The exhibition will be presented at the David Roche Foundation House Museum in North Adelaide from October 9 until December 11, featuring more than 50 works chosen from among the hundreds of entries in the Archibald Prize for portraiture and Wynne Prize for landscape painting and figure sculpture that weren’t selected for display in the official exhibitions at the Art Gallery of NSW.
They include 2021 Archibald Prize entrants such as Craig Ruddy’s I’m Gulpilil – Portrait of David Gulpilil, Wendy Sharpe’s Taylor Fontaine & The Magda Szubanskis and Chris O’Doherty’s (aka Reg Mombassa) Self portrait with trunks and twigs. Wynne prize selections include works by Warren Crossett, Kathryn Ryan, Ann Thomson and Rhoda Tjitayi. (See the full list here.)
The original Salon des Refusés (Salon of the Rejected) was held in Paris in 1863, and the Australian version has been run annually since 1992 at Sydney’s National Trust SH Ervin Gallery.
“The Salon des Refusés exhibition follows in the renegade spirit and tradition of an alternative salon and allows debate on the evolving definitions of contemporary portraiture with art that guarantees to be witty, controversial and engaging,” says SH Ervin Gallery director Jane Watters.
Windmill to make TV debut
Production has begun in Adelaide on a new children’s television series inspired by Windmill Theatre Company’s award-winning show Beep.

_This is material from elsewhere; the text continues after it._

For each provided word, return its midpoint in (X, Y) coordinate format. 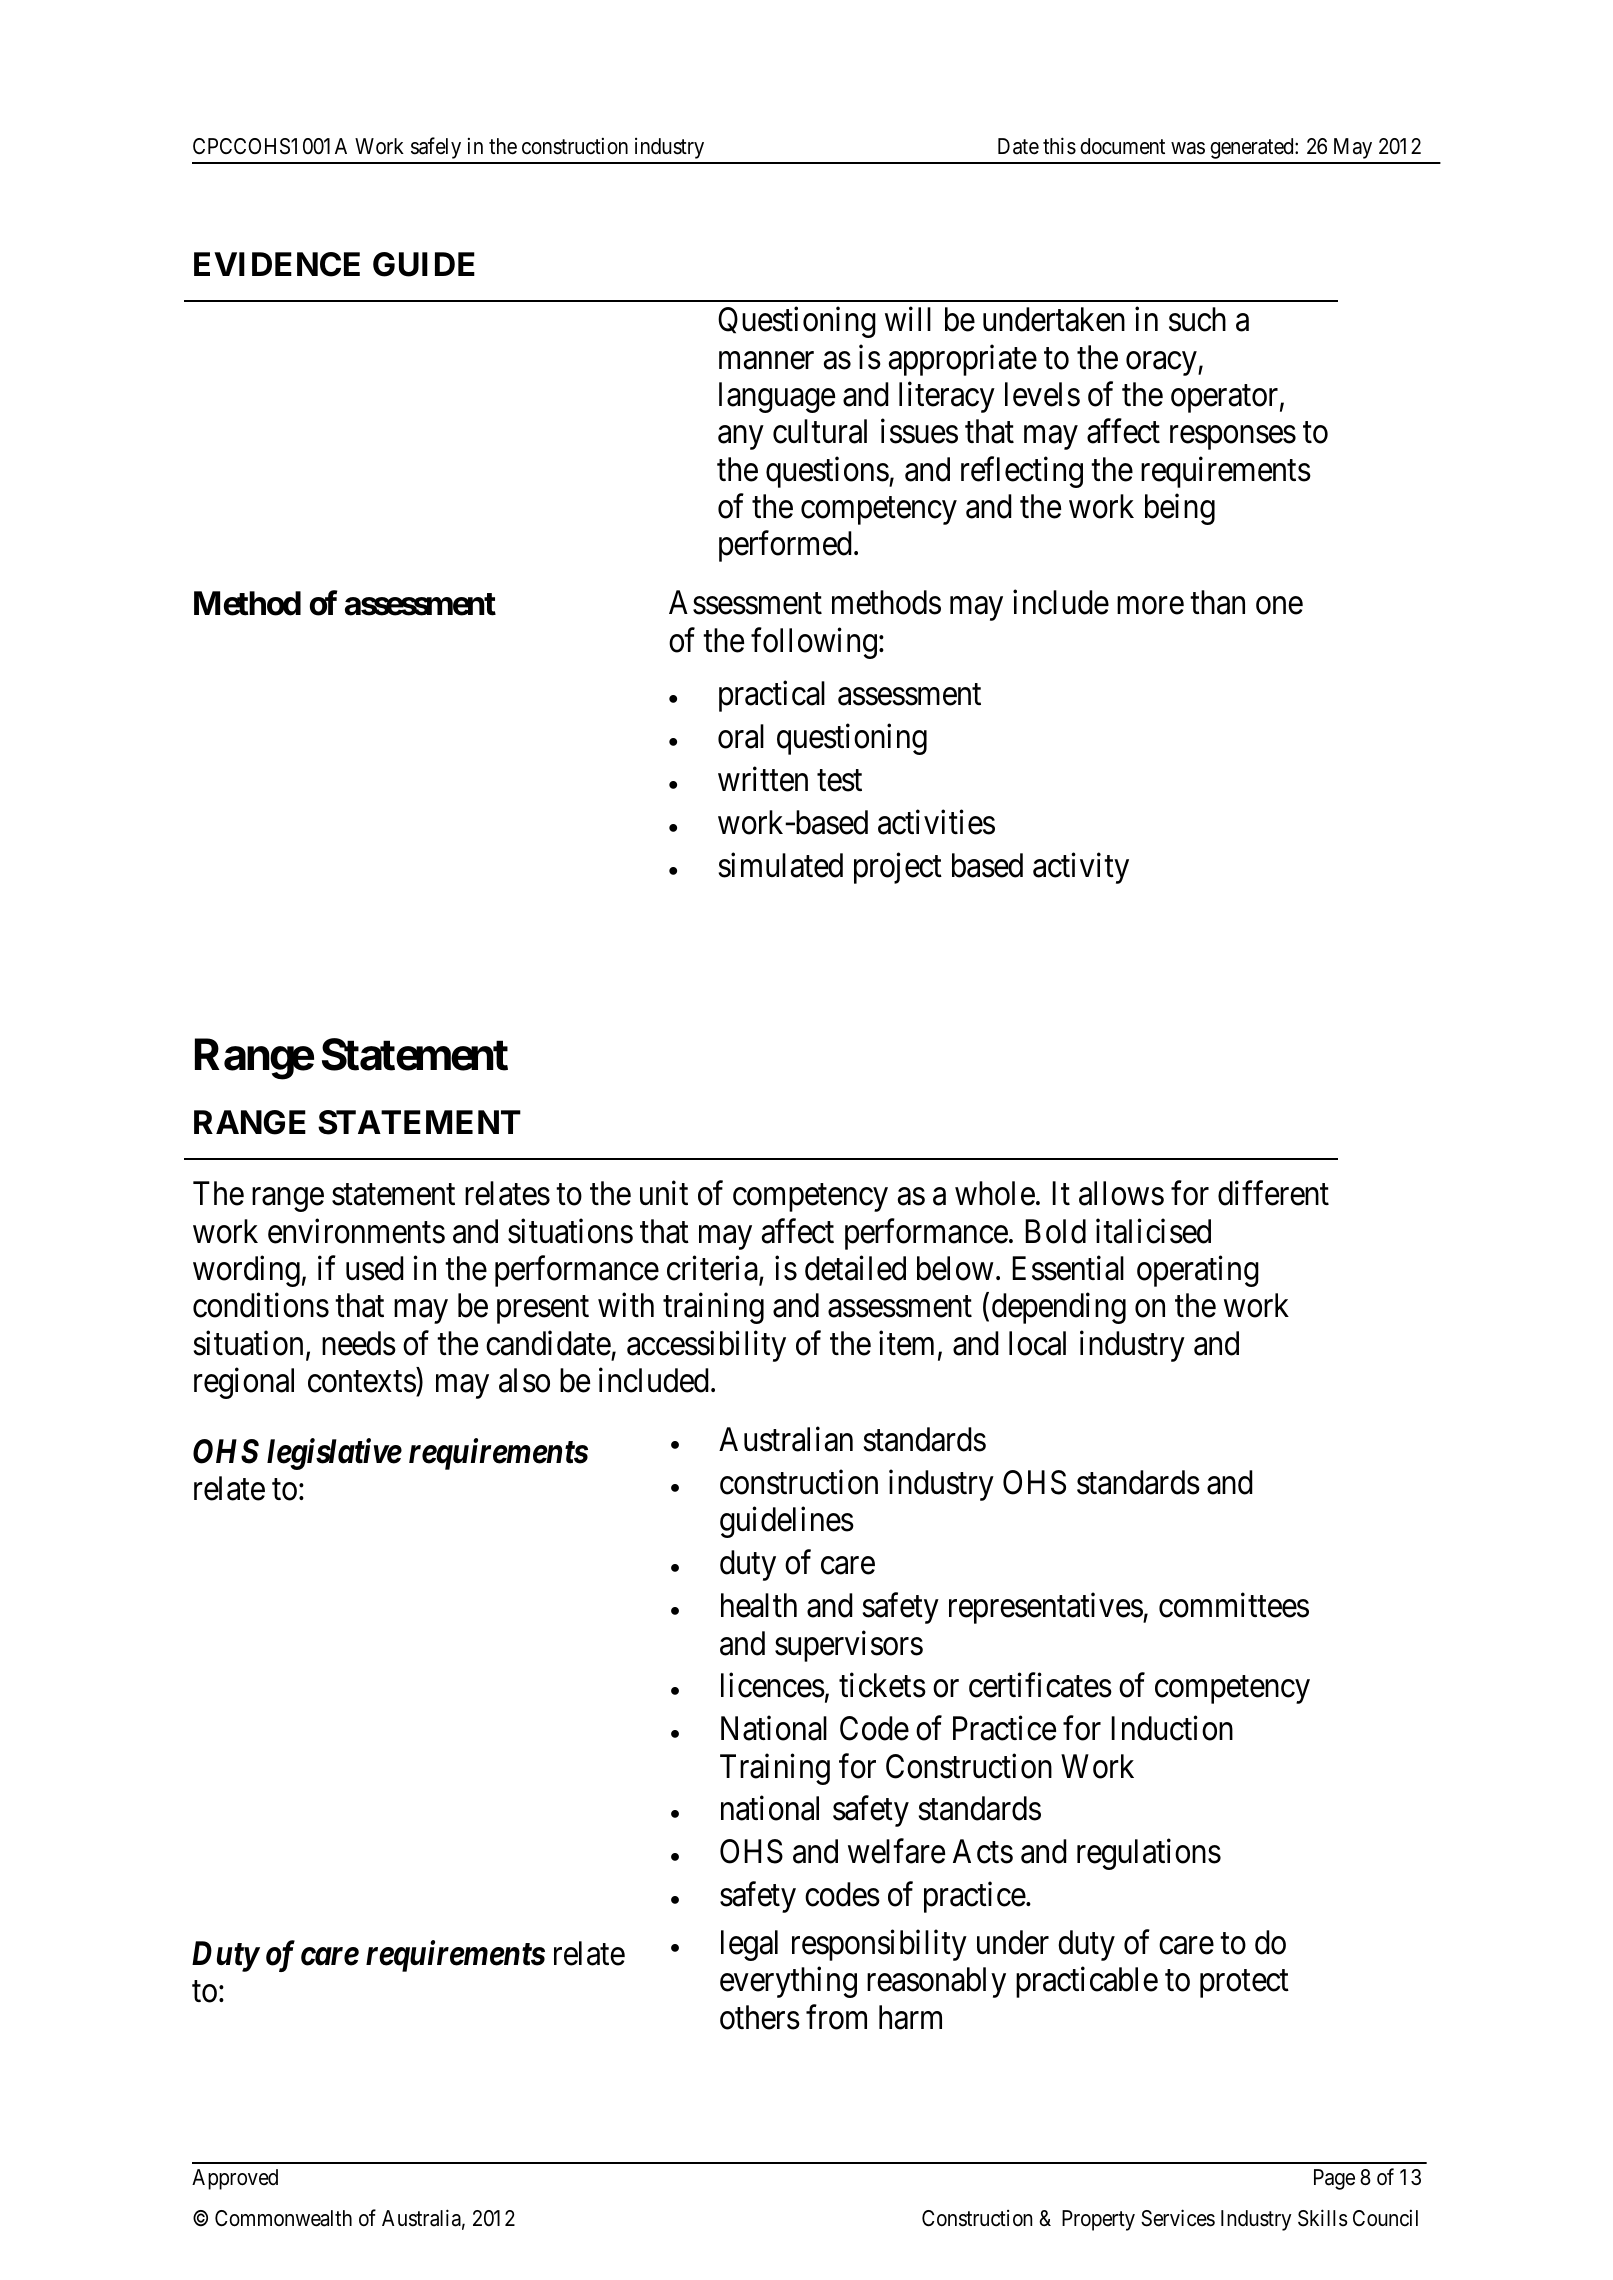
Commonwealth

Beep and Mort is the local company’s first foray into TV and is being produced with the ABC and Screen Australia, with support from the SA Film Corporation. Described as a mixed-media show for pre-schoolers, it revolves around two friends from different worlds and will premiere on ABC Kids in late 2022.

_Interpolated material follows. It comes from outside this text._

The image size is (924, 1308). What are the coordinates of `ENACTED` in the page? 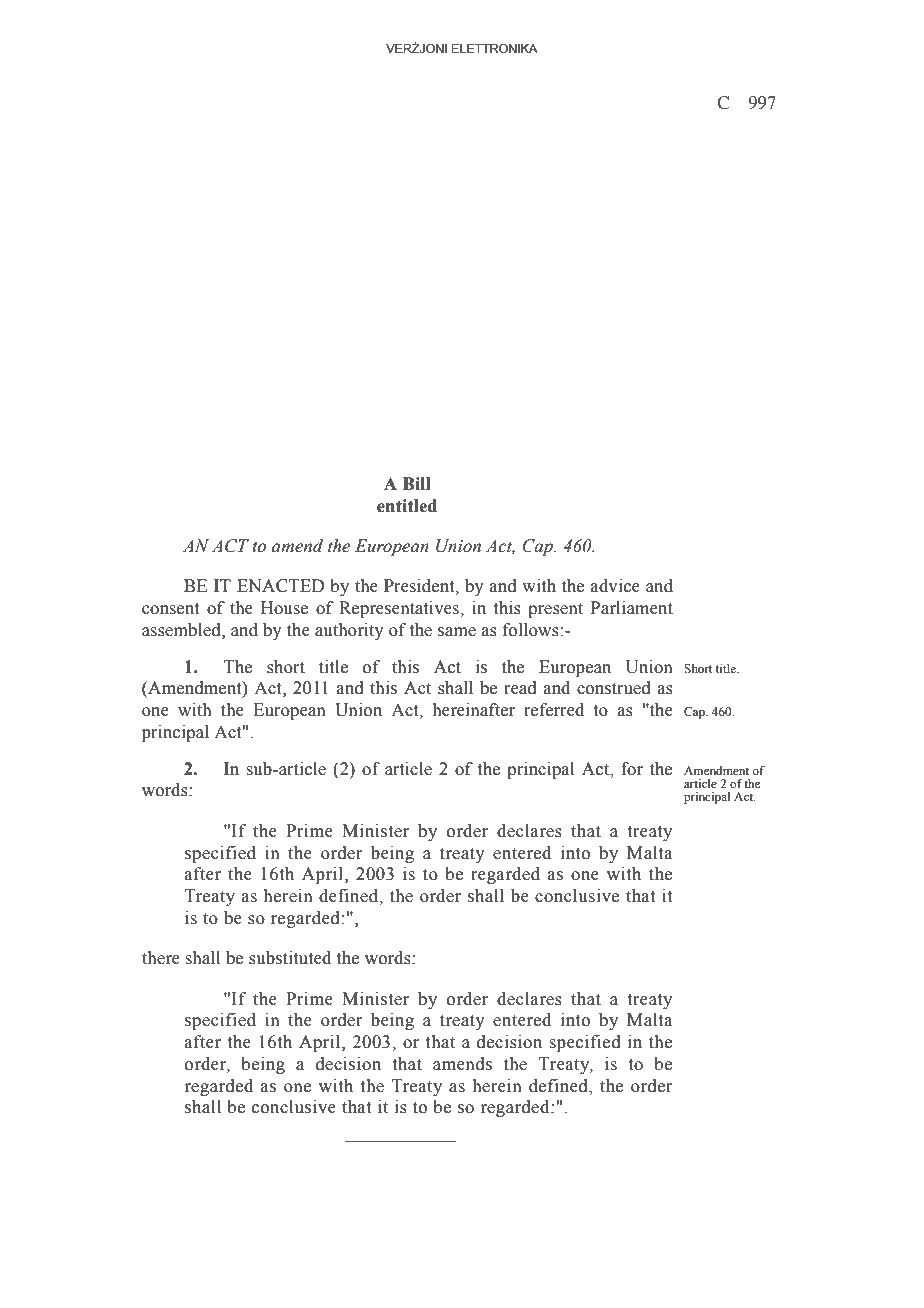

“Throughout the creative development of this series, we have drawn on our theatrical roots but also integrated new technologies,” director Rosemary Myers says of Beep and Mort, which is designed by regular Windmill collaborator Jonathon Oxlade.
“The result is a contemporary hybrid form of puppetry that blends hand and rod puppets with post-animated object puppets. In a screen landscape dominated by animation, we want to create a textured, built world that children feel they can almost step into and walk around in.”
According to SAFC CEO Kate Croser, it will be the first studio program for children made in South Australia for more than a decade.
Lighting up the laneway
New light-based artworks by emerging South Australian artist Anna Revesz are currently illuminating Produce Lane in the West End.
The works are from Revesz’s series Surrealism in the Dark and are said to “explore the idea of chance and how it may lead both artist and audience down unexpected paths, to surprising discoveries”. While the lightboxes (pictured) can be viewed any time, the projections can be seen nightly from 6pm-4am.
They are presented through the Produce Lane Initiative, part of the Hindley Street Improvement Plan, which is delivered through a partnership between TAFE SA, Adelaide College of Arts and City of Adelaide.
Green Room is a regular column for InReview, providing quick news for people interested, or involved, in South Australian arts and culture.